AT&T recently unveiled a mobile banking platform that could allow users to carry out banking transactions from their cell phones.
AT&T says that it’s planning on preloading the banking application onto new handsets toward the end of the year, and will also allow users to download the application onto more than 30 different handsets currently on the market. The application will allow users to view their account balances, to transfer funds and pay their bills using their mobile phones.
BancorpSouth became the first U.S. bank to adopt AT&T’s mobile banking platform earlier this year, and Wachovia and SunTrust Banks are now following suit. SunTrust executive vice president Gene Kirby expects that mobile banking will become commonplace as wireless broadband becomes more available.
“The first adopters of online banking were innovators, but now it is a part of standard operating procedures for many customers,” he says.
Ilieva Ageenko, the director of emerging applications at Wachovia, says that Wachovia’s decision to employ the mobile banking platform was a matter of meeting its customers’ desire for convenience.
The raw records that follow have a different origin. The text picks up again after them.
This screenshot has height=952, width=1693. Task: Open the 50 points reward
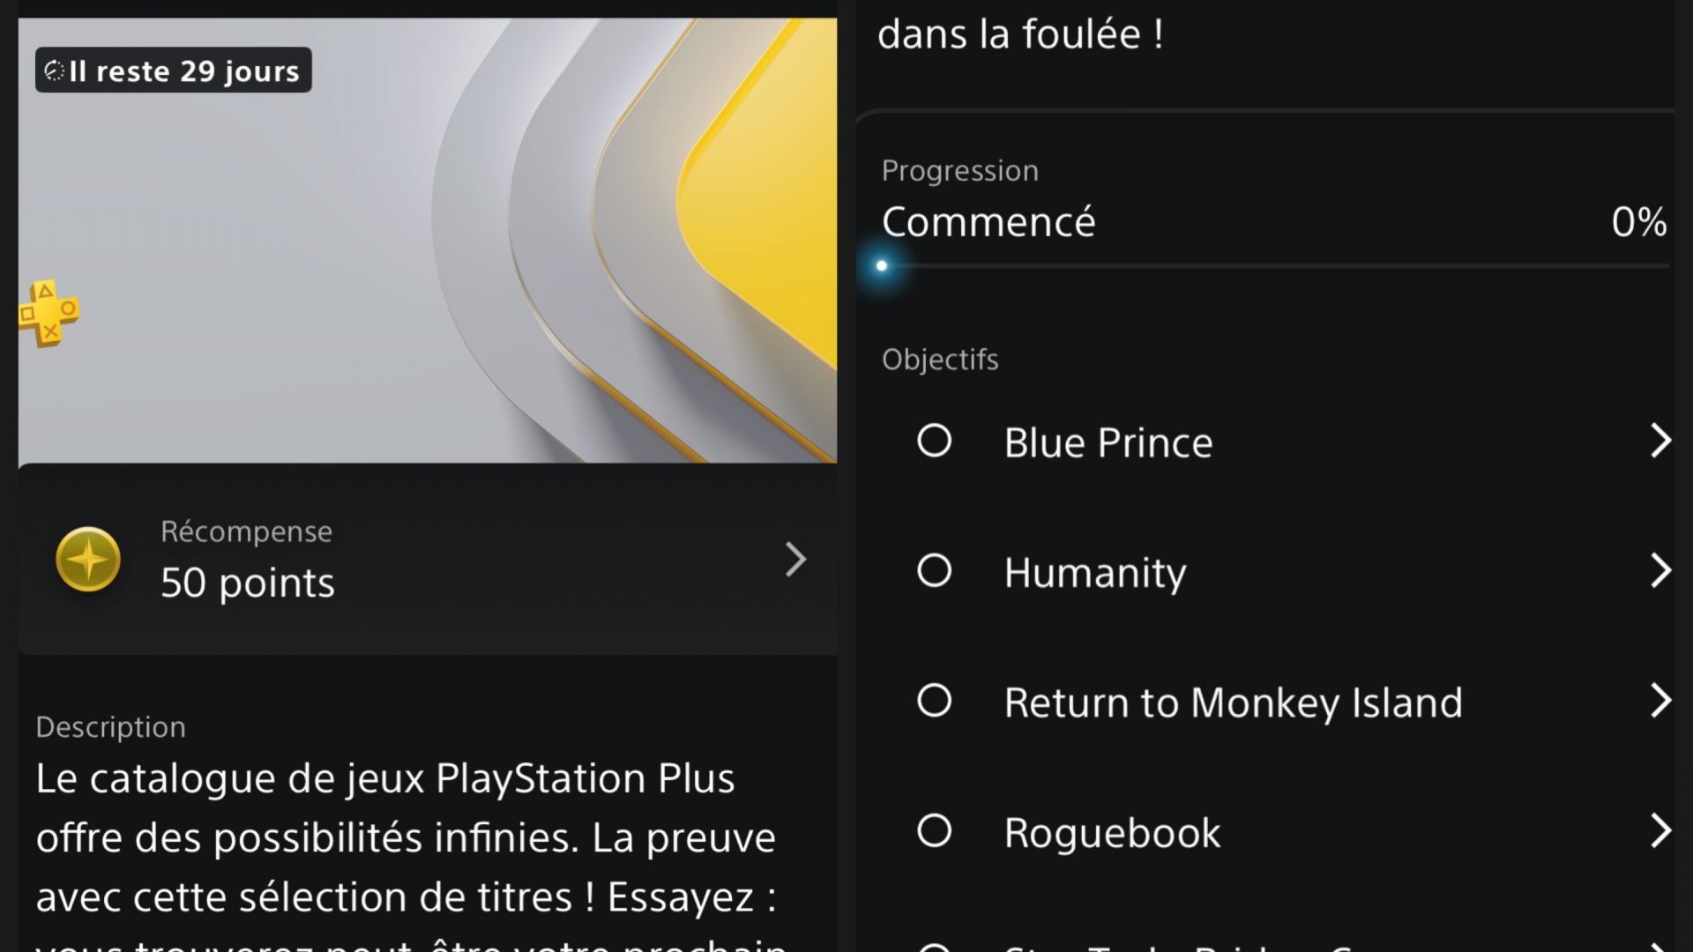tap(428, 560)
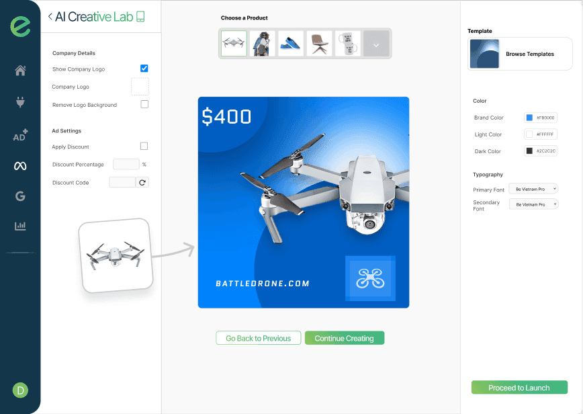
Task: Click the refresh icon next to Discount Code
Action: point(142,182)
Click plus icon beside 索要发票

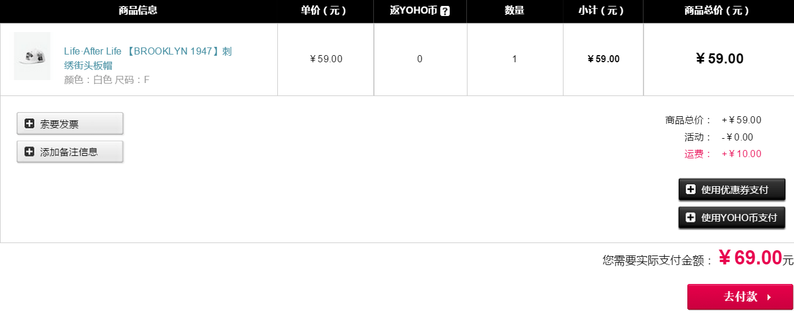(x=29, y=124)
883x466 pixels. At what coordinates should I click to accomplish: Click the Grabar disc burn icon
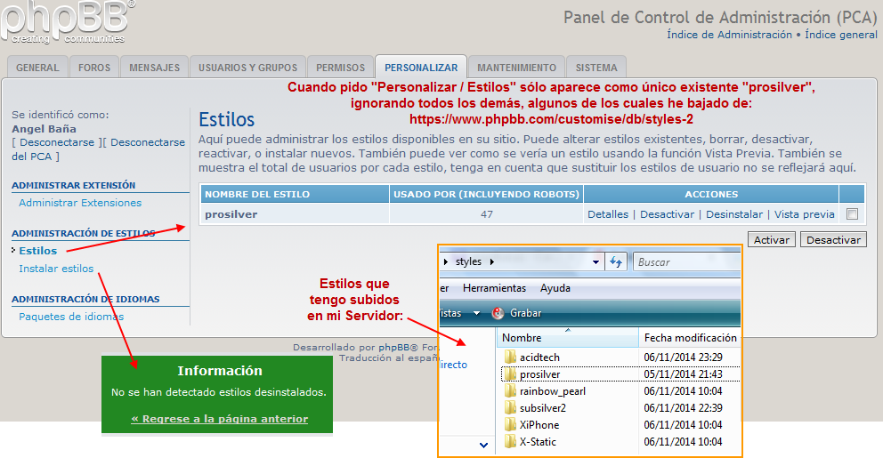(498, 313)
“People want to bank when and where it’s convenient for them,” she says. “The demand for mobile banking capabilities is clear.”
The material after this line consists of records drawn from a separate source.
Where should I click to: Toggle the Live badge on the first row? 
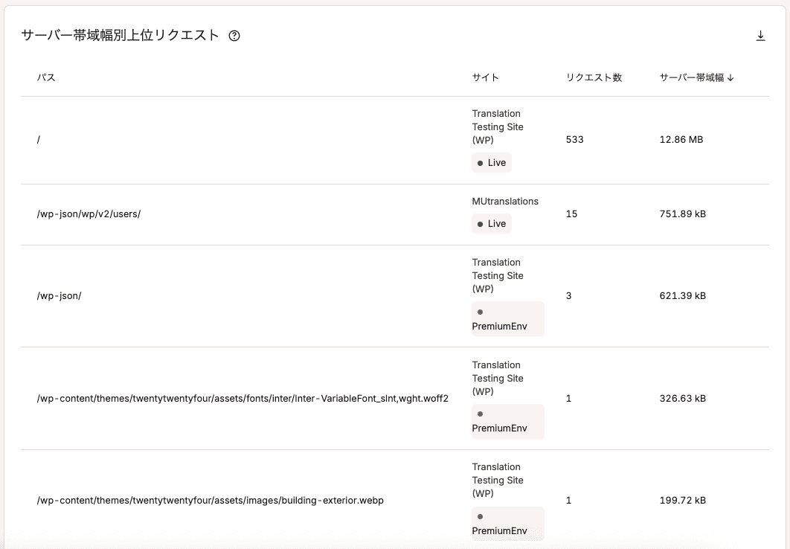[x=491, y=162]
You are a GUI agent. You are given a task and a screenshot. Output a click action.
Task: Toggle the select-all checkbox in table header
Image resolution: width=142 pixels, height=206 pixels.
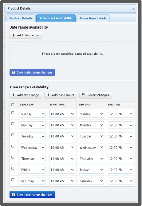click(x=13, y=105)
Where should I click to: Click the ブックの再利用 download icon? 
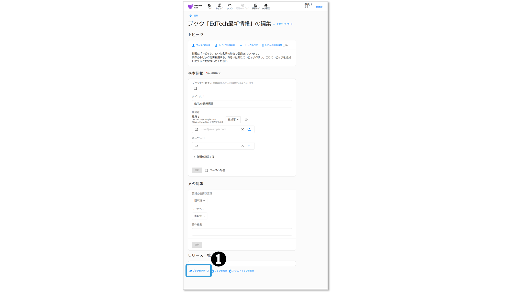click(193, 45)
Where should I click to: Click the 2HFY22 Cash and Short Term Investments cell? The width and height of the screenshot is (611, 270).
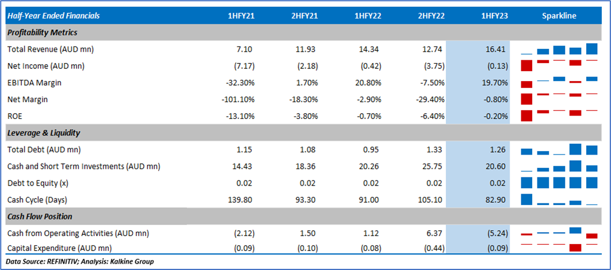pyautogui.click(x=431, y=167)
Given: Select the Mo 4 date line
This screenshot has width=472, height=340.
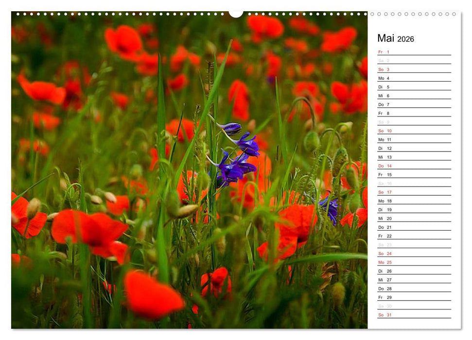Looking at the screenshot, I should (413, 78).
AT&T first announced its plan to create a mobile banking platform last year, when it collaborated with the technology company Firethorn to design and implement a banking interface for handsets. The application lets users sign up for mobile banking on their bank’s Web site and then lets them create a PIN number to ensure secure connection. According to AT&T, all data sent through the banking application is encrypted, and the service can be cancelled immediately if handsets are lost of stolen.
According to the research firm Celent, mobile banking is expected to grow exponentially over the next three years, with 35% of online banking households projected to use mobile banking capabilities by 2010. Matt Wadley, a spokesman for Wachovia, says that Wachovia currently gets about 360,000 unique user sessions per month on the mobile banking service it launched last year. That service, says Wadley, lets users connect to their bank information through any Internet-enabled wireless device and is not dependent on any particular carrier.